In particular these lines resonated with me and what a friend once essentially asked his company during their deliberations regarding "To do Revit or not to do Revit"...

Seth wrote: "I don't think the right question is, "is the path perfect?" It's probably, "Is this somewhere I'd like to go?"

In the context of Revit the question is, "Do we want to continue to work this way or that way". Do we want to keep doing what we already do or see where and how we can benefit from using Revit instead?

The Revit path isn't perfect, no "path" is... but do we need to keep waiting for it to be perfect, or even have that expectation? Keep in mind it never WILL be perfect...nothing is.

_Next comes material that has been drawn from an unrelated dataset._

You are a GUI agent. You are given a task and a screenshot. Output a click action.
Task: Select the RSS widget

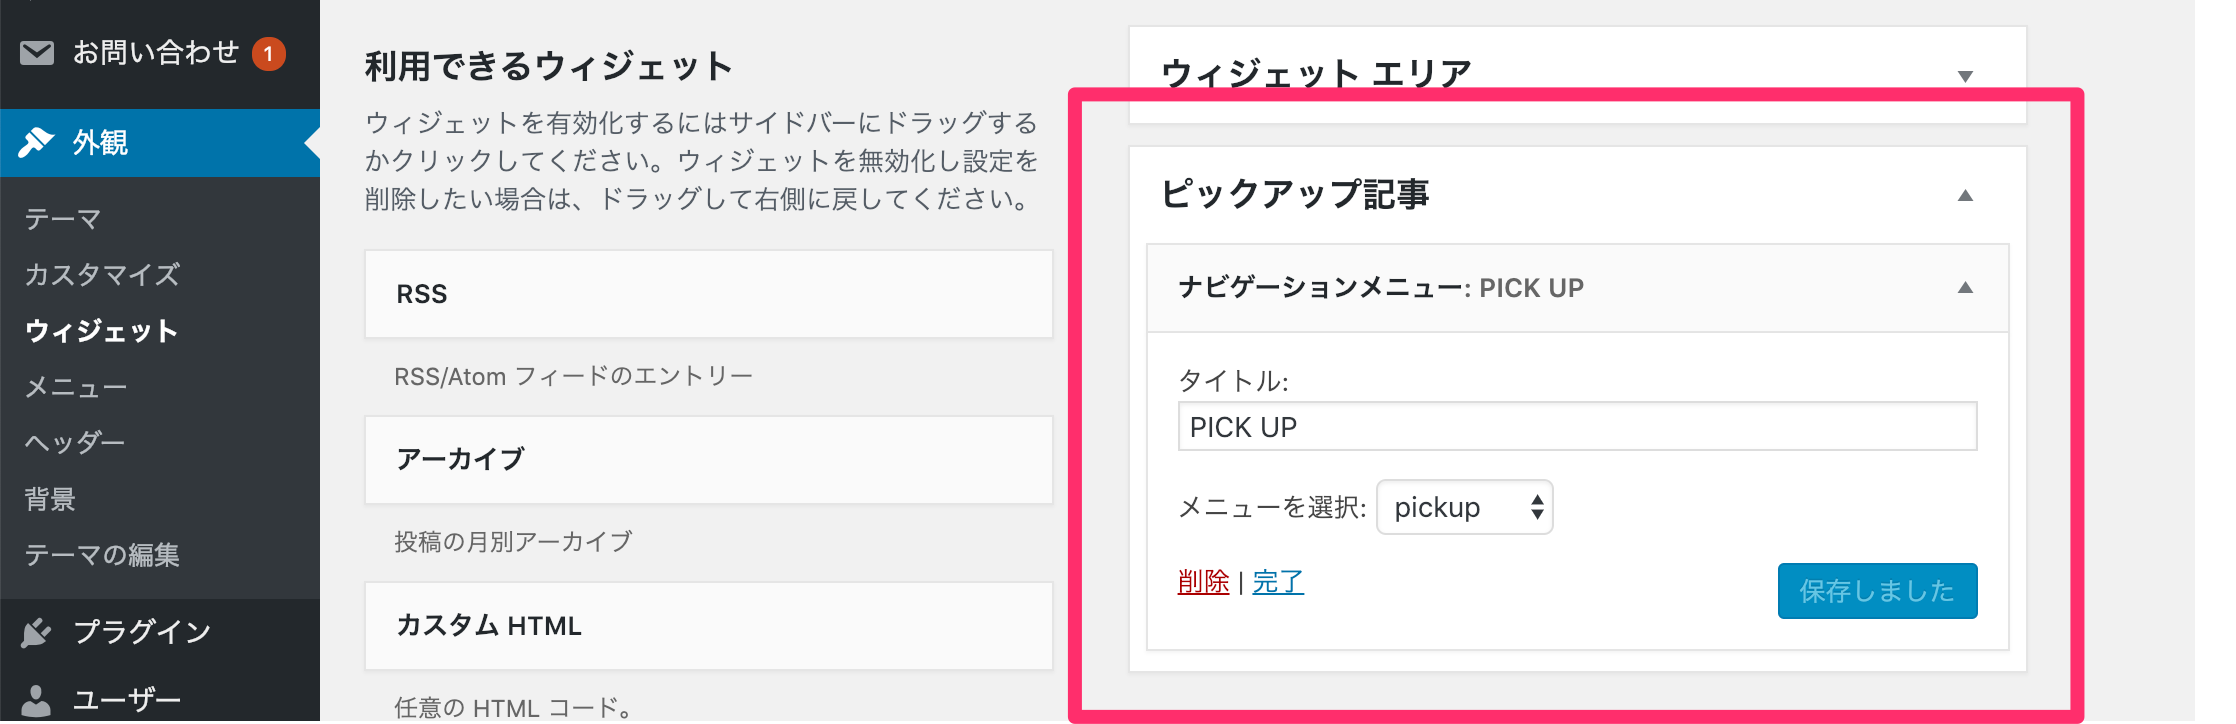coord(709,294)
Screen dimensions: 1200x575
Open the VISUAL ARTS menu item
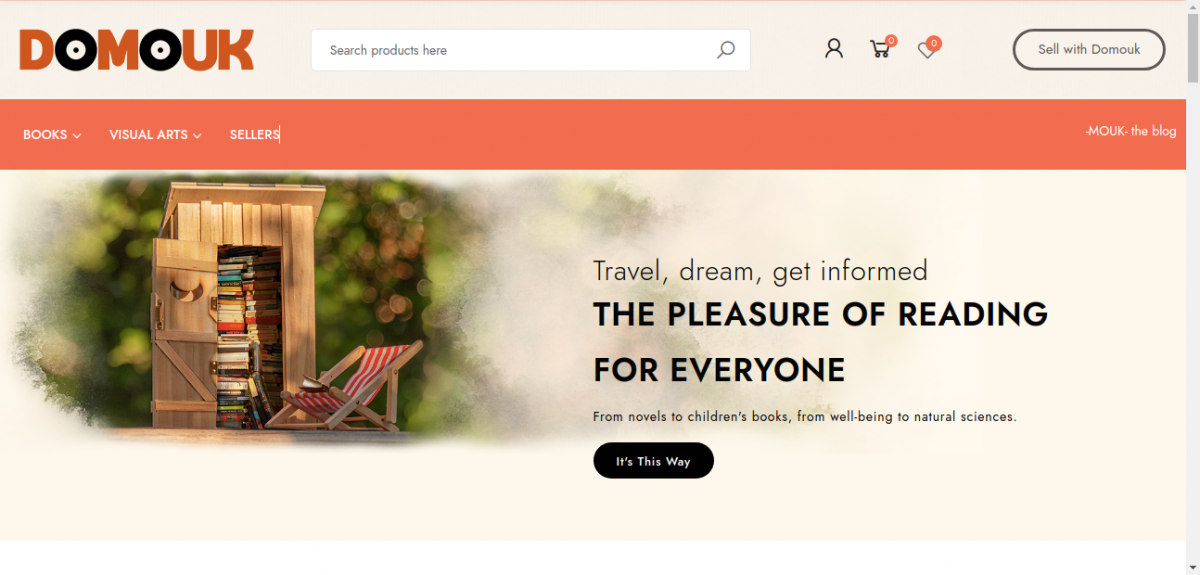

Stop prevaricating about the bush, make a decision!


KMiller said...

Makes sense. We are getting ready to make the BIM/ Revit leap. When we attempted the switch to Autodesk Architecture, it flopped because of being focused on what was missing or not working as quickly as what we had been used to in autocad. I have been learning Revit to prep ourselves for the jump and so far it seems pretty decent. I think the question should asked after one has spent a year or more into this, "was the transition worth it?". After all of the aggravation and discovering the "holes", are you and the new workflows better off after the transition?

DaveP said...

In answer to "Unknown"s question - Was it worth it? - what we've found in our office is that people making the transition from AutoCAD to Revit mostly hate Revit on their first project. On the second one, they start to focus more on what Revit CAN do as opposed to what AutoCAD USED to do.
By the third Revit project, it's nearly universal that now people hate it if they have to go back and use AutoCAD again.